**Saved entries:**

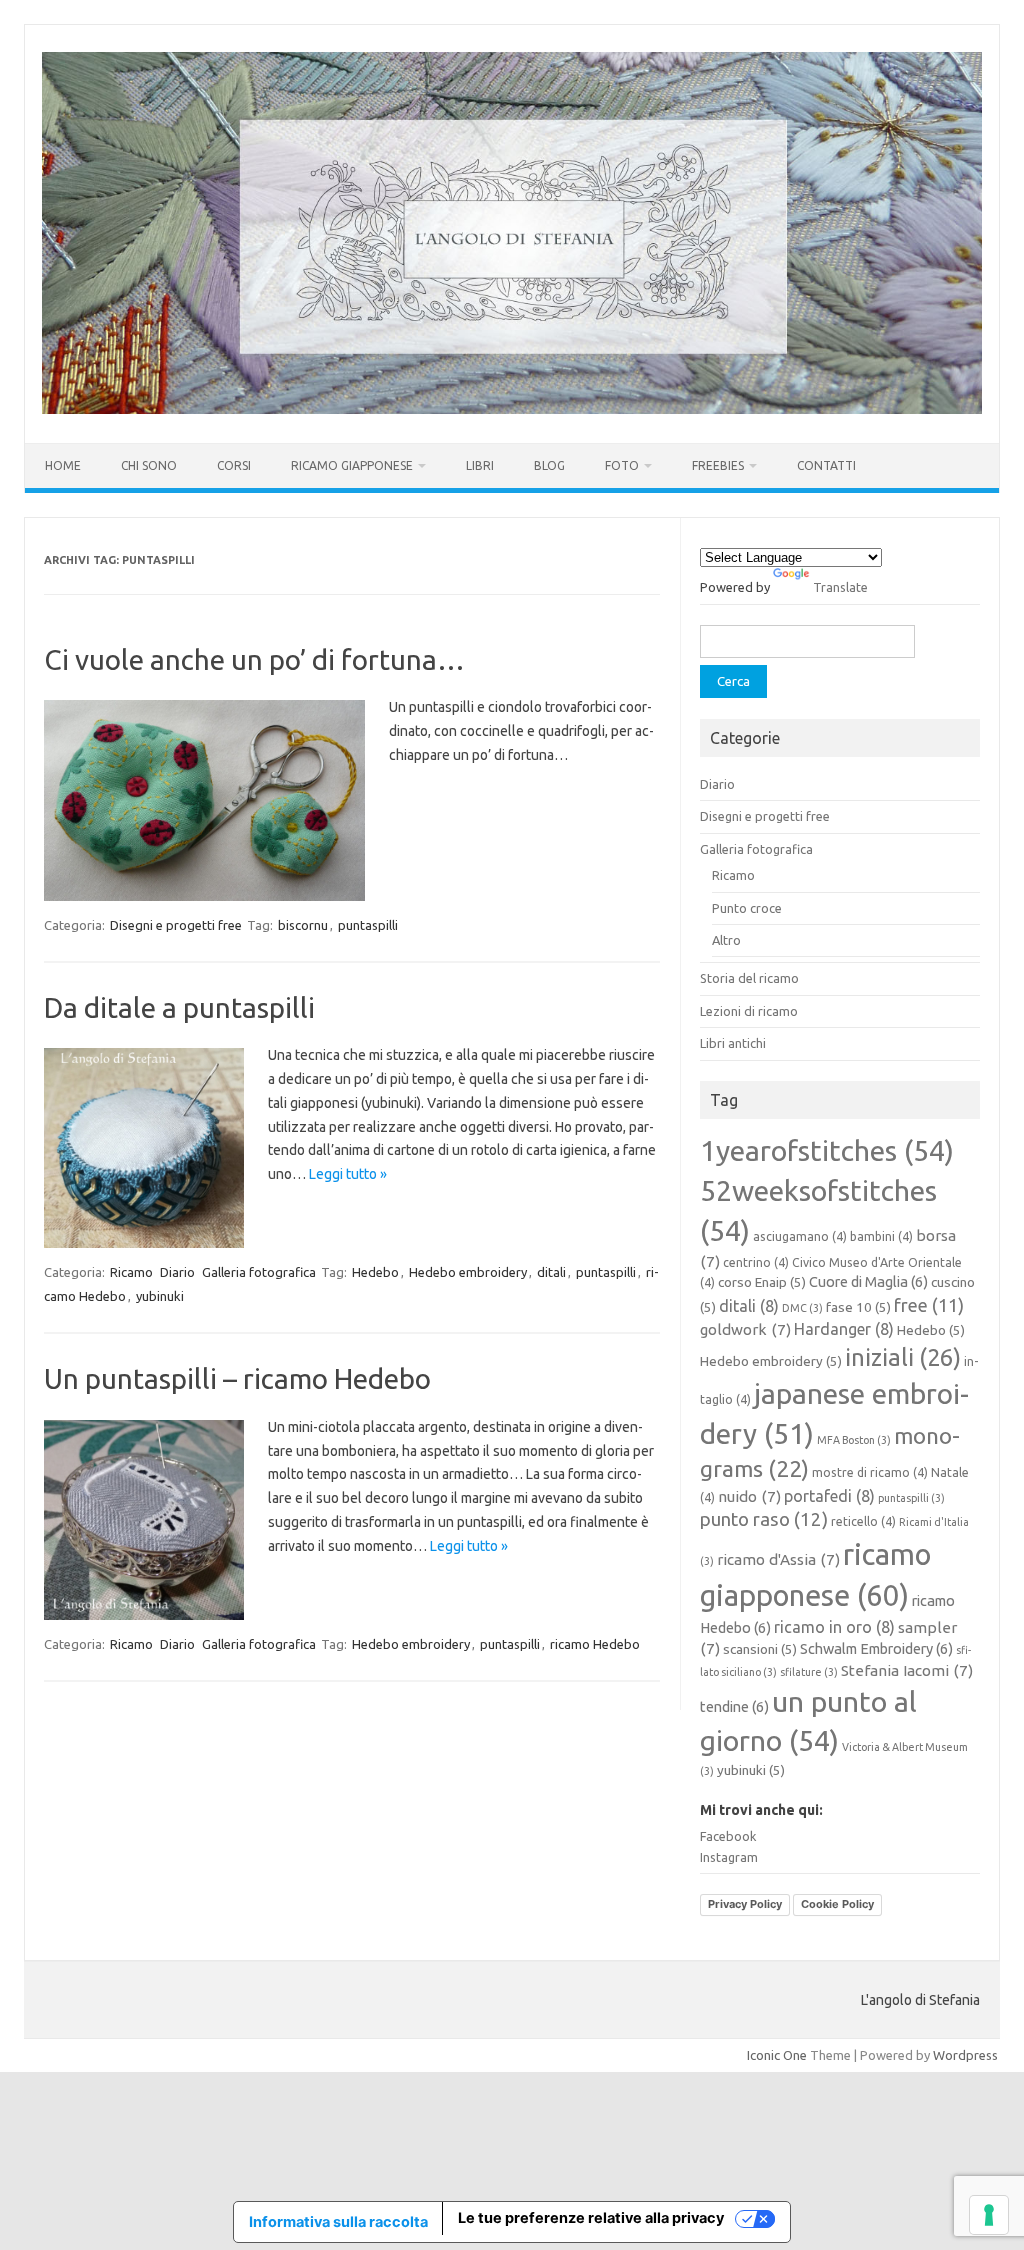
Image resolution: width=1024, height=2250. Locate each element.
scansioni (760, 1649)
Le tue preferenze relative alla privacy (591, 2217)
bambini (881, 1236)
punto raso (764, 1519)
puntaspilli (368, 925)
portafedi (829, 1496)
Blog (549, 465)
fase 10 (858, 1307)
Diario (177, 1272)
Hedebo (375, 1272)
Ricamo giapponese (352, 465)
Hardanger (844, 1329)
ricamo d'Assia (778, 1559)
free (929, 1305)
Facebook (728, 1836)
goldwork (745, 1329)
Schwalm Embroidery (876, 1648)
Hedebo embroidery (468, 1272)
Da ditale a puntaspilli (179, 1007)
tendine (734, 1706)
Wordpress (965, 2055)
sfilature (809, 1672)
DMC (802, 1308)
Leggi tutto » (348, 1174)
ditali (551, 1272)
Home (63, 465)
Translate (840, 587)
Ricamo (131, 1272)
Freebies (718, 465)
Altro (726, 940)
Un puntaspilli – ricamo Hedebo (237, 1378)
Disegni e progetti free (176, 925)
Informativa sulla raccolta (338, 2221)
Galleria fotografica (259, 1272)
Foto (622, 465)
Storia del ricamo (749, 978)
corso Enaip (762, 1282)
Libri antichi (733, 1043)
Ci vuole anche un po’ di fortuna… (254, 659)
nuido (749, 1496)
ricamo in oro (834, 1627)
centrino (756, 1262)
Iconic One (777, 2055)
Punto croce (747, 908)
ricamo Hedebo (595, 1644)
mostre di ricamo (870, 1472)
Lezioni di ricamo (749, 1011)
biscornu (303, 925)
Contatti (826, 465)
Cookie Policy (837, 1904)
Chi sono (149, 465)
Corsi (234, 465)
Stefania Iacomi (907, 1670)
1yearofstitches (827, 1150)
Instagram (729, 1857)
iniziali (903, 1357)
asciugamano (800, 1236)
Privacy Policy (745, 1904)
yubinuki (160, 1296)
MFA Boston (854, 1440)
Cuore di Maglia (868, 1281)
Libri (480, 465)
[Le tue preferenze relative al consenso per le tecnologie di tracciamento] (989, 2215)
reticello (863, 1521)
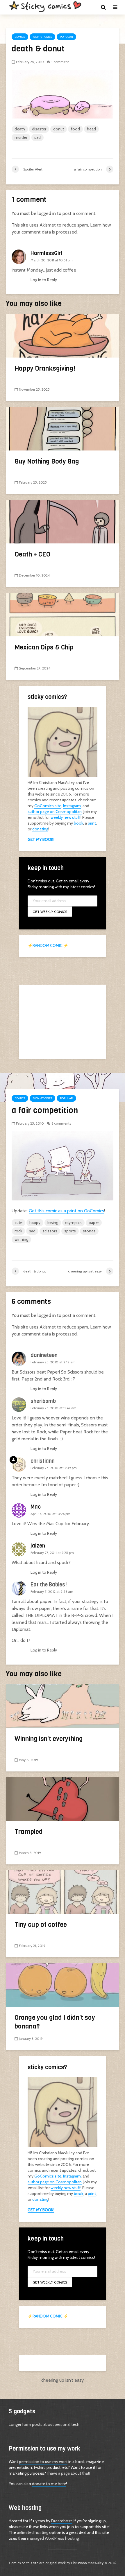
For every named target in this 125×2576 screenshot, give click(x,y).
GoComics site (47, 805)
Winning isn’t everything (49, 1739)
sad (37, 137)
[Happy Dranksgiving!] (62, 335)
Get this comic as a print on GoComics (66, 1210)
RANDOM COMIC (48, 945)
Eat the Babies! (49, 1584)
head (91, 129)
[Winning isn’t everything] (62, 1705)
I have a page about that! (68, 2473)
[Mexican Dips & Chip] (62, 614)
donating (40, 829)
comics (20, 37)
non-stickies (42, 37)
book (78, 823)
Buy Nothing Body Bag (47, 461)
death (20, 129)
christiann (43, 1460)
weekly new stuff (66, 817)
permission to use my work (43, 2461)
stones (89, 1231)
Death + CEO (32, 554)
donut (58, 129)
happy (34, 1222)
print (92, 823)
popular (66, 37)
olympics (73, 1222)
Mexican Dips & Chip (44, 647)
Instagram (72, 805)
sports (70, 1231)
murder (21, 137)
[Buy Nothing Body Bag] (62, 428)
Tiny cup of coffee (41, 1924)
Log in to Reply (44, 279)
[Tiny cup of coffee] (62, 1891)
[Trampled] (62, 1798)
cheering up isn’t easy (62, 2380)
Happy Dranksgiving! (45, 368)
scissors (49, 1231)
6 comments (61, 1123)
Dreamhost (61, 2520)
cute (18, 1222)
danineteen (44, 1355)
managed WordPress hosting (53, 2538)
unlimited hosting (32, 2532)
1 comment (60, 62)
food (75, 129)
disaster (39, 129)
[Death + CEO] (62, 521)
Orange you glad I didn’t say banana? (55, 2022)
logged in (47, 213)
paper (94, 1222)
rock (18, 1231)
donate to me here (49, 2483)
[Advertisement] (62, 1021)
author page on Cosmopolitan (55, 811)
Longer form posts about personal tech (44, 2424)
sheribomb (43, 1401)
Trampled (29, 1832)
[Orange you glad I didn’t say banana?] (62, 1984)
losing (52, 1222)
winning (21, 1239)
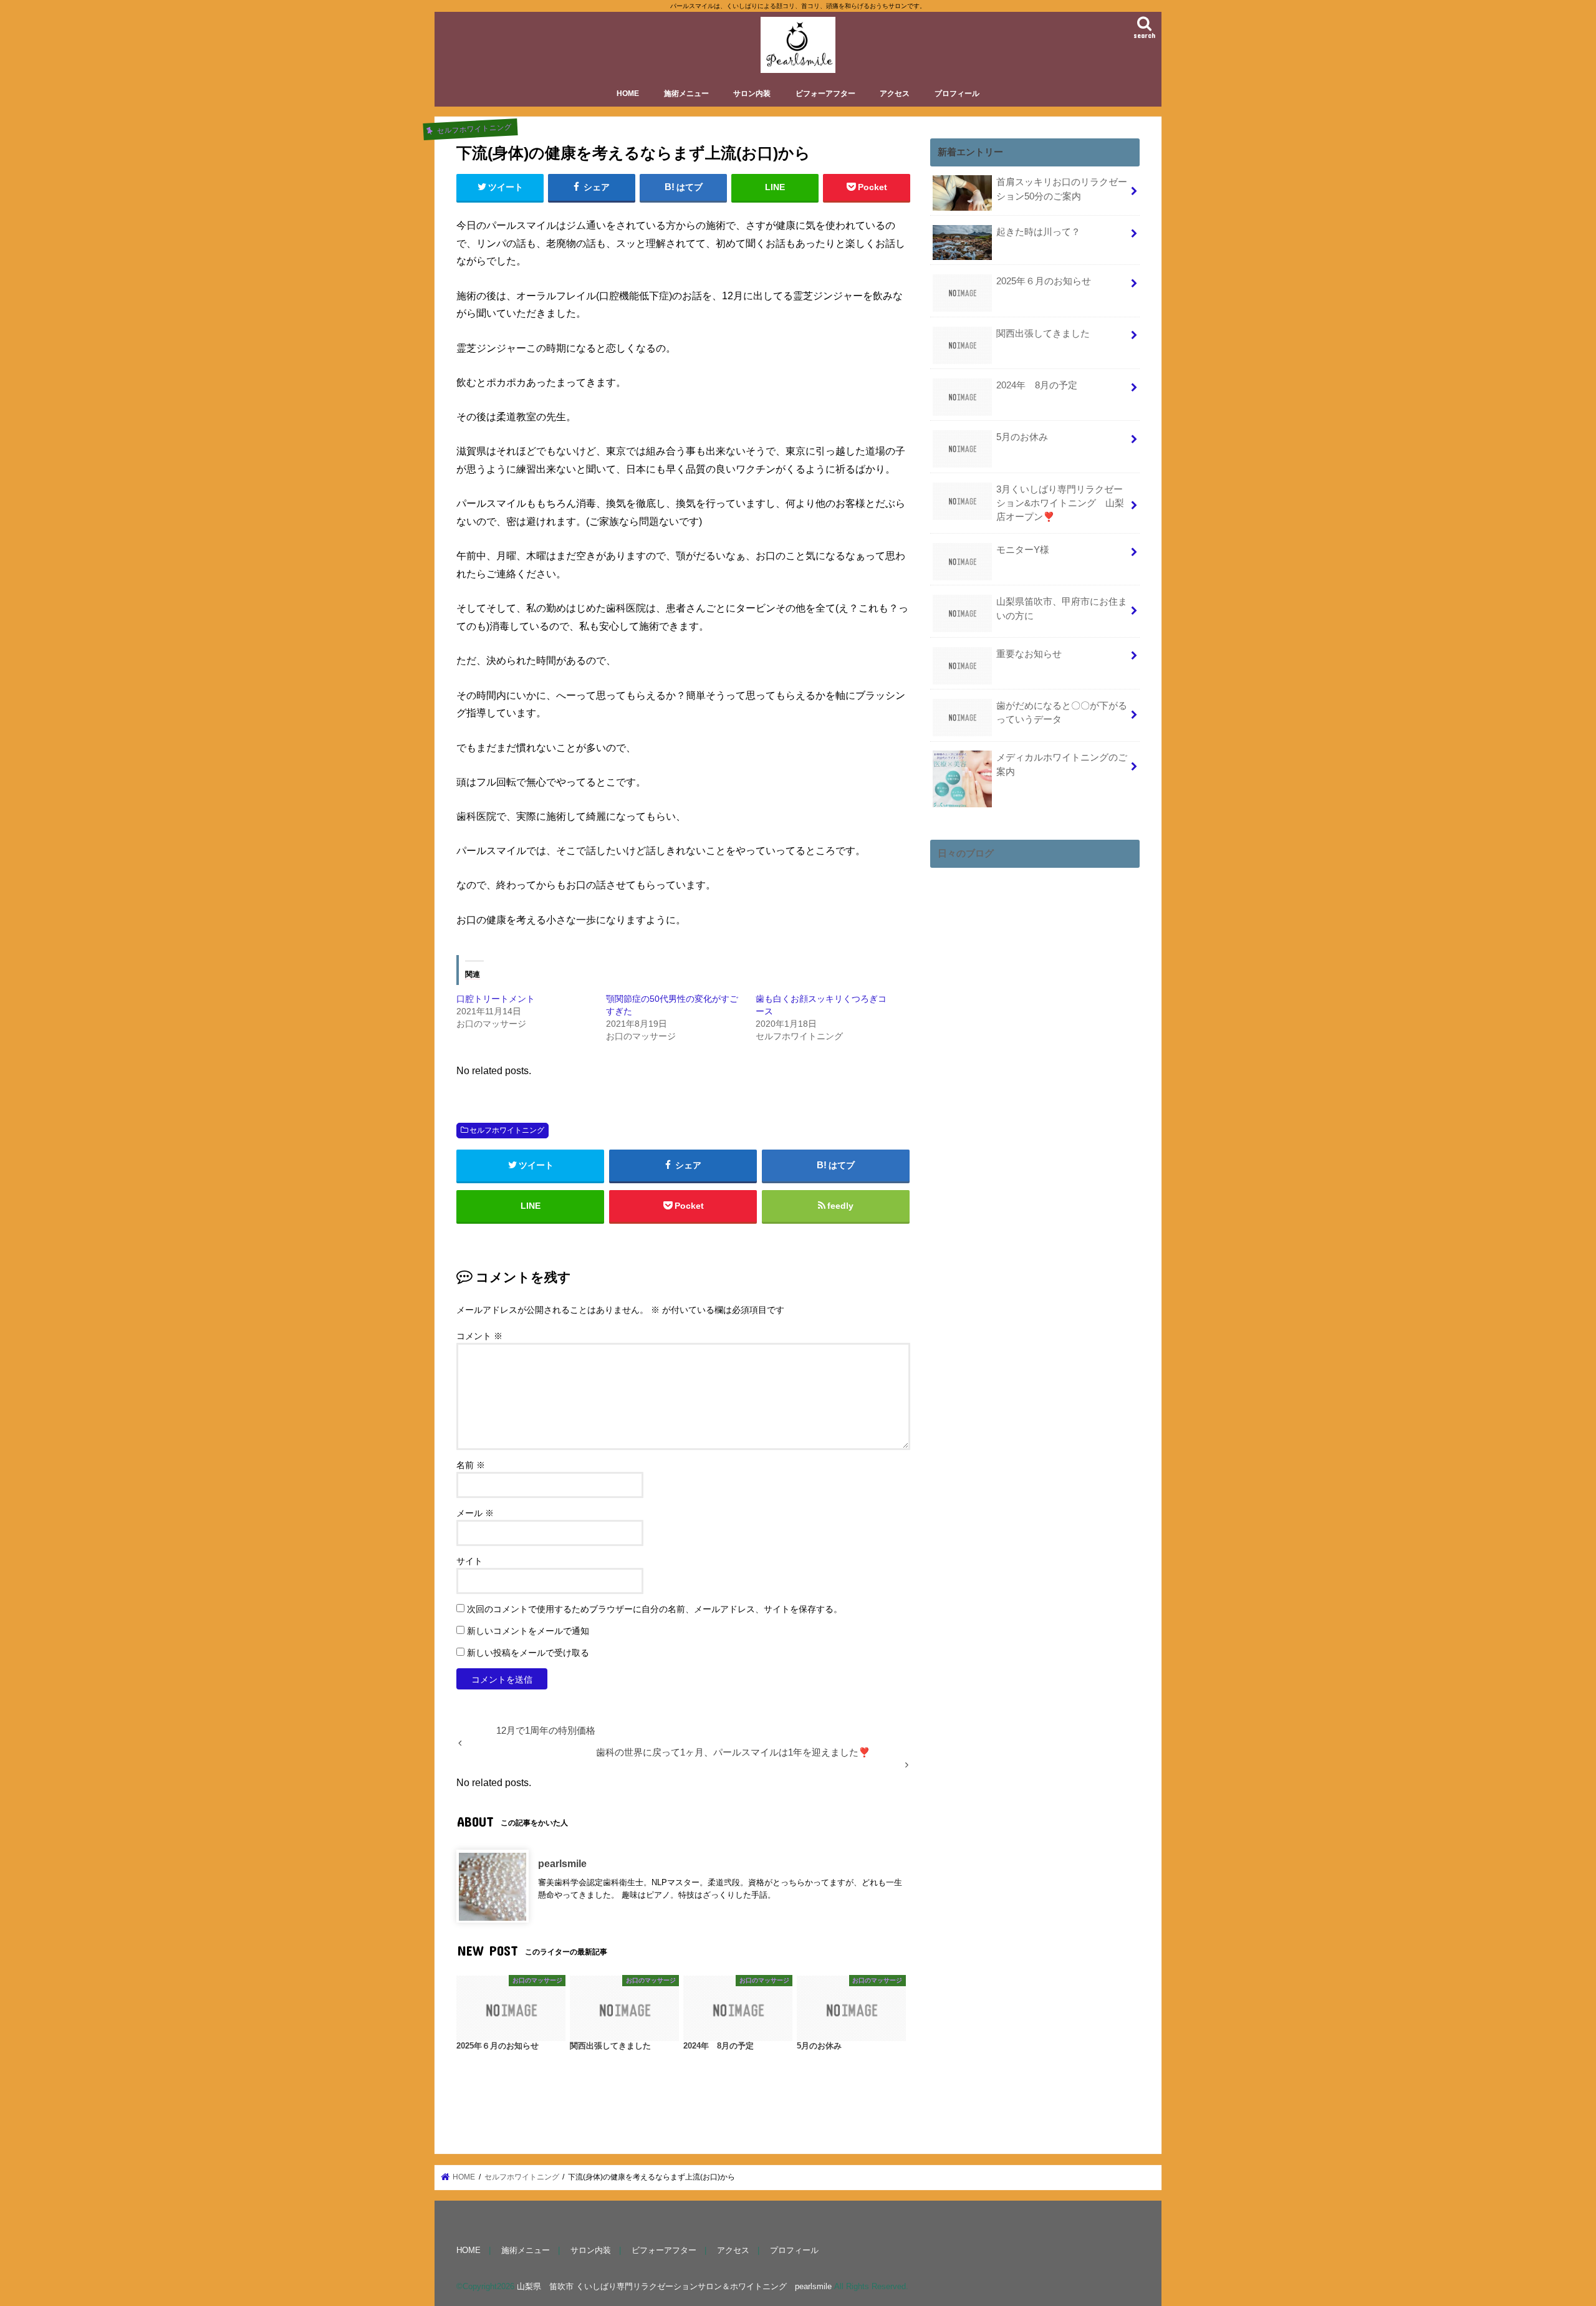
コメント (479, 1336)
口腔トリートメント (495, 999)
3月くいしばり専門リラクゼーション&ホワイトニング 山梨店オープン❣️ (1060, 503)
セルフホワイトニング (506, 1130)
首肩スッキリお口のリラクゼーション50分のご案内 (1061, 189)
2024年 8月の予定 (1036, 385)
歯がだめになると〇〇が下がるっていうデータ (1061, 712)
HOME (628, 93)
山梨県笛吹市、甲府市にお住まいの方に (1061, 608)
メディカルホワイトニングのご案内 (1061, 764)
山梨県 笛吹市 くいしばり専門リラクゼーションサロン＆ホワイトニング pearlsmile (674, 2287)
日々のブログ (966, 853)
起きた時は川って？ (1038, 232)
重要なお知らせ (1029, 654)
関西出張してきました (1043, 334)
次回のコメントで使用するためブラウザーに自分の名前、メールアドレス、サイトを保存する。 (654, 1609)
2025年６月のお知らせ (1043, 281)
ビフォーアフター (825, 93)
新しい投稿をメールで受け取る (528, 1653)
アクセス (895, 93)
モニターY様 (1022, 550)
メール (475, 1513)
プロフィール (957, 93)
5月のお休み (1022, 437)
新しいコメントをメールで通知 (528, 1631)
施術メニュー (686, 93)
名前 (470, 1465)
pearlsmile (562, 1864)
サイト (469, 1561)
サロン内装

**Instructions for the task:** Only one stretch of the data is wanted: write out exactly the lines from the one holding "food (75, 129)" through the one holding "HOME (628, 93)", both included, without the pictures.

**Result for this task:**
food (75, 129)
disaster (39, 129)
[Death + CEO] (62, 521)
Orange you glad I didn’t say banana? (55, 2022)
logged in (47, 213)
paper (94, 1222)
rock (18, 1231)
donate to me here (49, 2483)
[Advertisement] (62, 1021)
author page on Cosmopolitan (55, 811)
Longer form posts about personal tech (44, 2424)
sheribomb (43, 1401)
Trampled (29, 1832)
[Orange you glad I didn’t say banana?] (62, 1984)
losing (52, 1222)
winning (21, 1239)
コメント (479, 1336)
口腔トリートメント (495, 999)
3月くいしばり専門リラクゼーション&ホワイトニング 山梨店オープン❣️ (1060, 503)
セルフホワイトニング (506, 1130)
首肩スッキリお口のリラクゼーション50分のご案内 (1061, 189)
2024年 8月の予定 (1036, 385)
歯がだめになると〇〇が下がるっていうデータ (1061, 712)
HOME (628, 93)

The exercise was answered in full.